Exercise data →
____________________

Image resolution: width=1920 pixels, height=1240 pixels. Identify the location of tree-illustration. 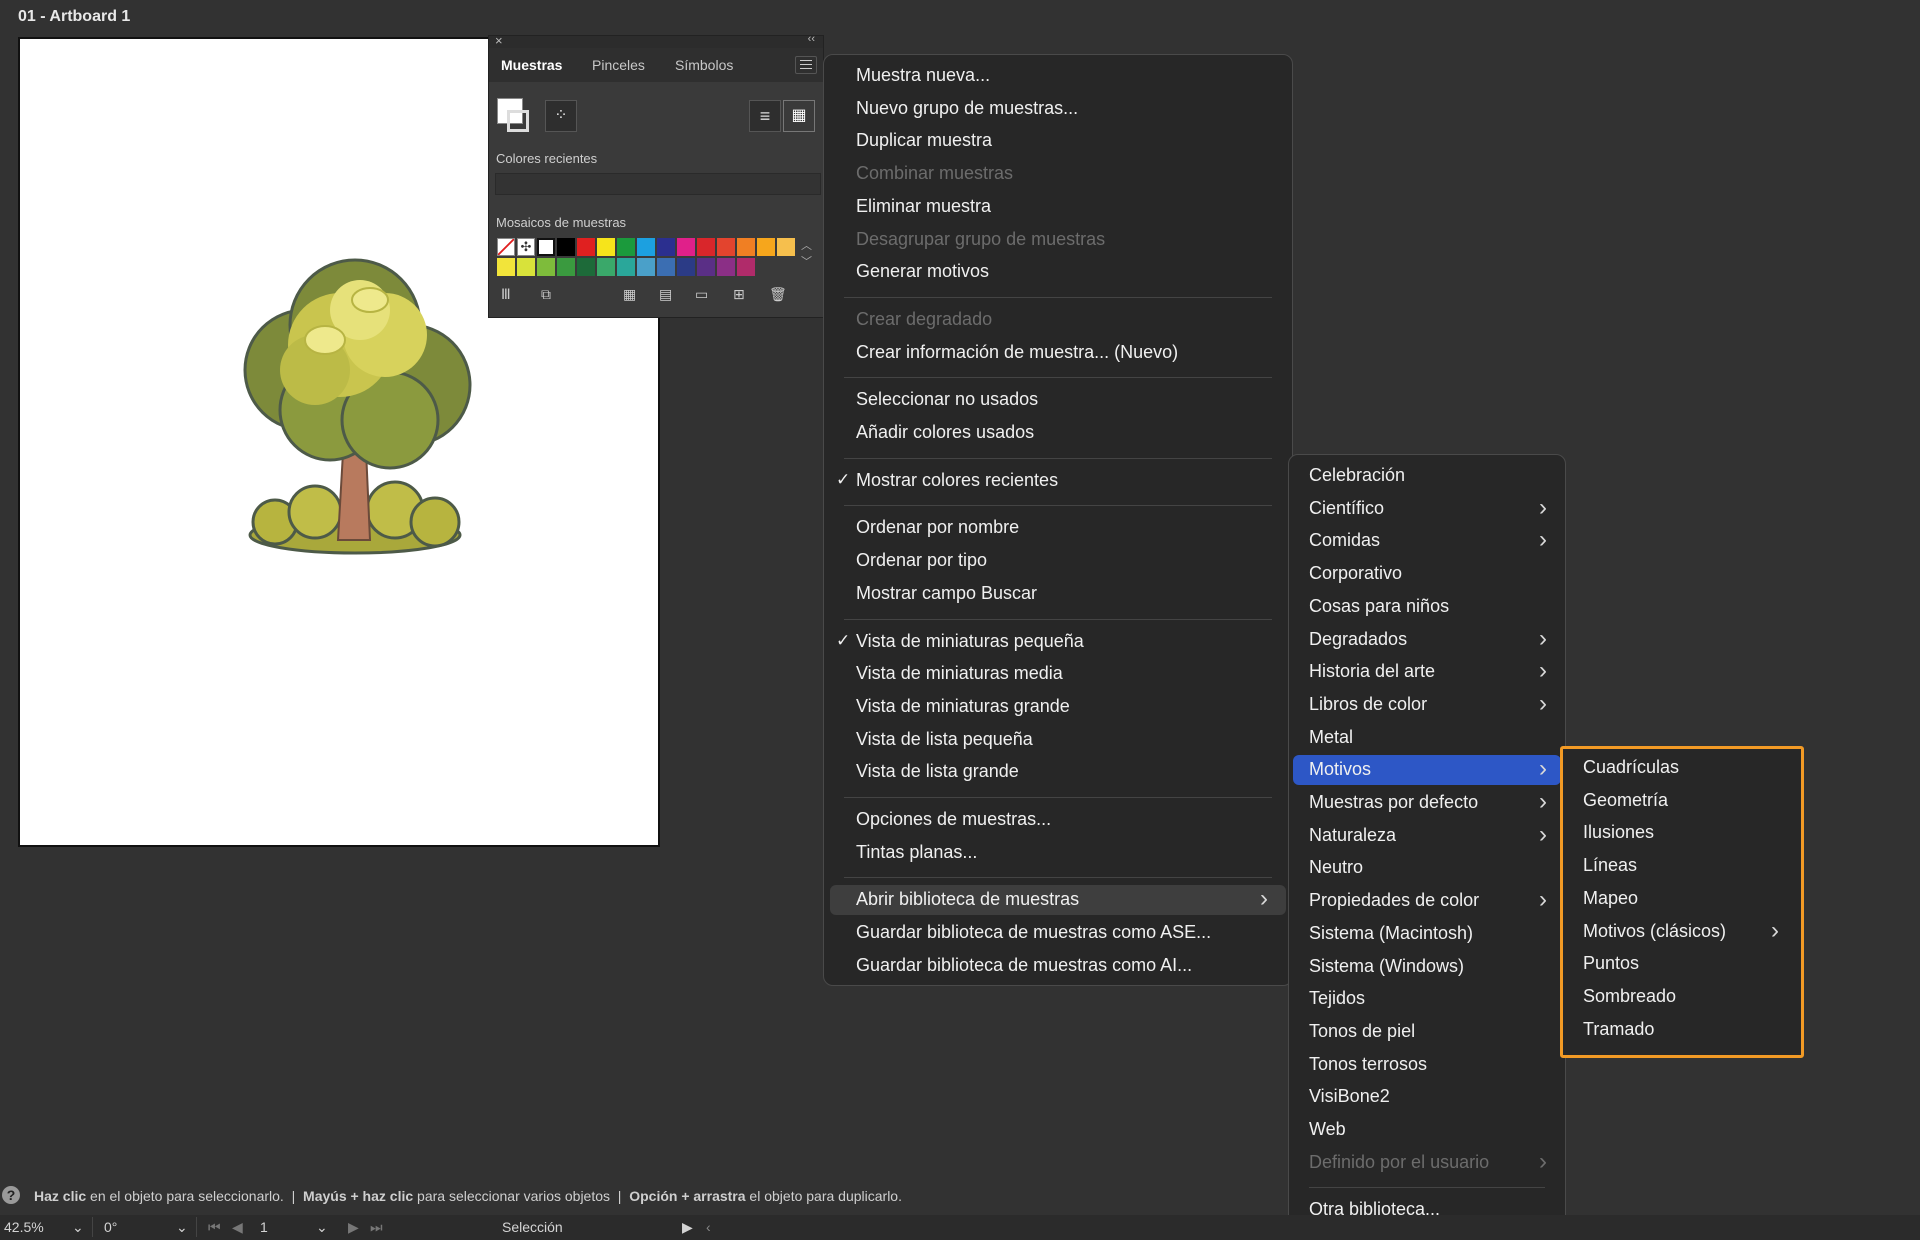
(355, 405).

____________________

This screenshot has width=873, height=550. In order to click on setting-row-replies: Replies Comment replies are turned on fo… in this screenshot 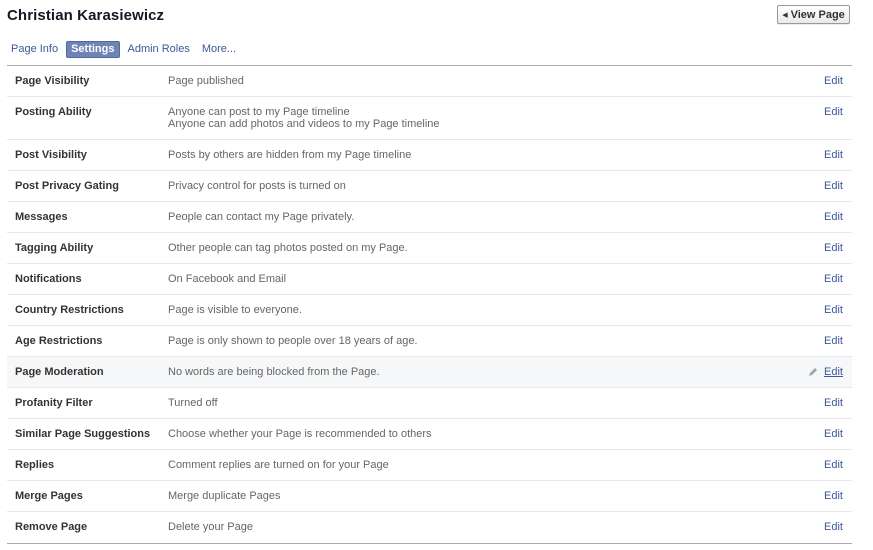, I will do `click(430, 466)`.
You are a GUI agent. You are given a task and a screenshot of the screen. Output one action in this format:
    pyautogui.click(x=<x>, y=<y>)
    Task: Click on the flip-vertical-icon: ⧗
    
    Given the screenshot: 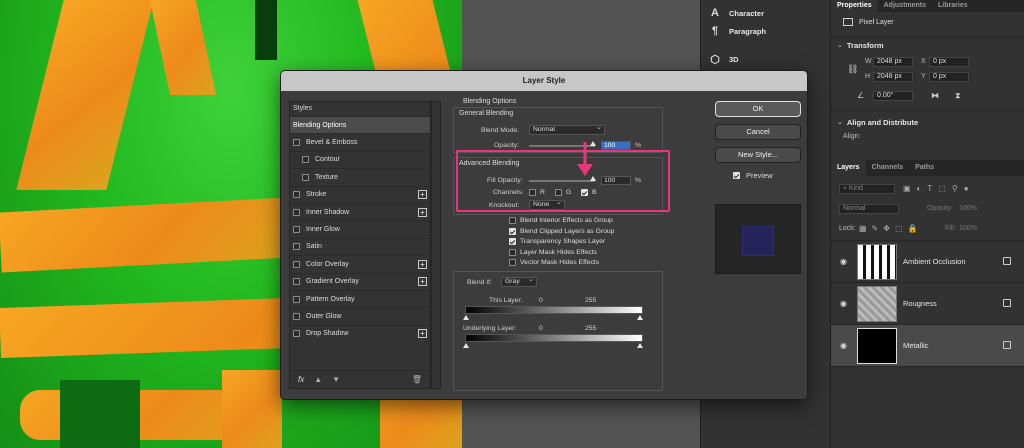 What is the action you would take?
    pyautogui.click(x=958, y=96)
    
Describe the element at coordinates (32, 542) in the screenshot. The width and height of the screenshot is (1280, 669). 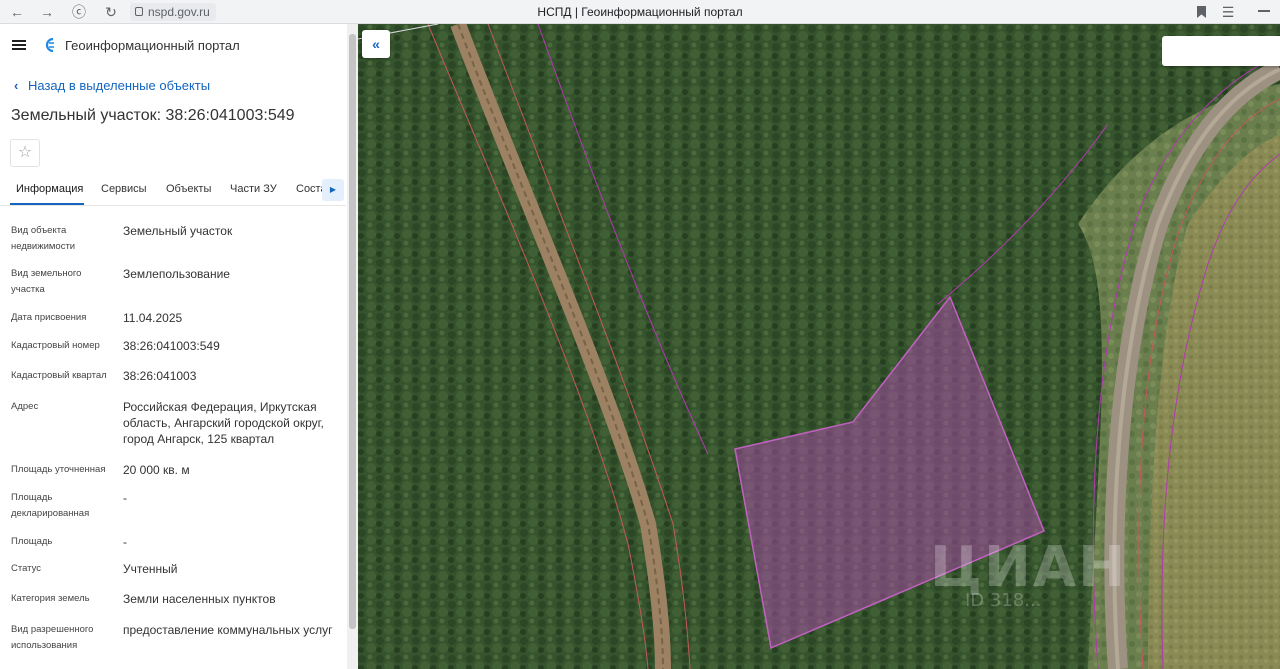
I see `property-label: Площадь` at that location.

____________________

What is expected → Render the rows as a two-column CSV with columns "request" and "answer", one row per record. Start with the line containing "Image resolution: width=1920" and go on through the line containing "(355, 405).", putting each field in quotes, turning line breaks into spaces, and omitting the pictures.

Exercise output →
request,answer
"Image resolution: width=1920 pixels, height=1240 pixels. Identify the location of tree-illustration.","(355, 405)."